* _Brief_
List each line in the items below that contains the string "filter". Only matches with the same capitalization count.

* _Extracted material_
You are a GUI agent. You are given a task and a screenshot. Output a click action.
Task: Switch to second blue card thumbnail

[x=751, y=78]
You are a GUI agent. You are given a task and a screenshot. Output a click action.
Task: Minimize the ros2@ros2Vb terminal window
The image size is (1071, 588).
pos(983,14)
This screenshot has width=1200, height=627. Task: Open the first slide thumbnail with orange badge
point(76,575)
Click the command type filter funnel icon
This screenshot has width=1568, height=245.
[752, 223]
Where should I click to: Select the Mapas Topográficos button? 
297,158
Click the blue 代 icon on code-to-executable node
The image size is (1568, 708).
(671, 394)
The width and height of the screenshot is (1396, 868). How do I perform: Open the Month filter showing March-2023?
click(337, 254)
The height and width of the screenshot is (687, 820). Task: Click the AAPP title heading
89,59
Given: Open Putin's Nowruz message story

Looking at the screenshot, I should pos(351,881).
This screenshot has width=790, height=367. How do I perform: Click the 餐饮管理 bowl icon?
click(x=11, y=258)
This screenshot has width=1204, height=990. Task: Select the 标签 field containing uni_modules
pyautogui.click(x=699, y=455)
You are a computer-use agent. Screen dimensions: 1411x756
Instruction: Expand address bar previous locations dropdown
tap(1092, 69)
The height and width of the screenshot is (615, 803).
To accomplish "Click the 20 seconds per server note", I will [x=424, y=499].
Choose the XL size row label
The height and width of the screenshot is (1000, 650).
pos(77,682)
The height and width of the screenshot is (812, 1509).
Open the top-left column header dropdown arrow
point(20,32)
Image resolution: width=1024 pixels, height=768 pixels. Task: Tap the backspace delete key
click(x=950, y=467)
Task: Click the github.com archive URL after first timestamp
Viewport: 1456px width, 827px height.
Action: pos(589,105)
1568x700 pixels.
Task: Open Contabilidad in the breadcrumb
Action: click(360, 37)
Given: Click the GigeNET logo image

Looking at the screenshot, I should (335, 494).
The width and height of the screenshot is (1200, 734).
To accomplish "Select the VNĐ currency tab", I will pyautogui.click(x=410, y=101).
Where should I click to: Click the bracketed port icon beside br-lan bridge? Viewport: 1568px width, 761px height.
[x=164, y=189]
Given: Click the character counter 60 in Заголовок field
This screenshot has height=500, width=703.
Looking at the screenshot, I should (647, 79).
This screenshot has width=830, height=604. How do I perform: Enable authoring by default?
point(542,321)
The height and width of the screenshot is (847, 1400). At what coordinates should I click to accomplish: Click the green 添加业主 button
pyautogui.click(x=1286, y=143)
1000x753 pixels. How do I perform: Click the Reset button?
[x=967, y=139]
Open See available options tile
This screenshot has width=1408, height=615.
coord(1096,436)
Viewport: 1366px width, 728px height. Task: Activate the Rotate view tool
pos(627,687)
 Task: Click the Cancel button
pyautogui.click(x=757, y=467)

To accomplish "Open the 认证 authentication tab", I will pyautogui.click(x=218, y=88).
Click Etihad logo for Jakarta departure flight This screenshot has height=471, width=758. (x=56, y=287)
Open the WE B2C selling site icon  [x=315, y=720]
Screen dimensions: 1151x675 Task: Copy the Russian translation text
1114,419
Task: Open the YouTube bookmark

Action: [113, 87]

* _Correct output_
Click the command type filter funnel icon
The width and height of the screenshot is (1396, 868). How do I perform: Open the Month filter showing March-2023?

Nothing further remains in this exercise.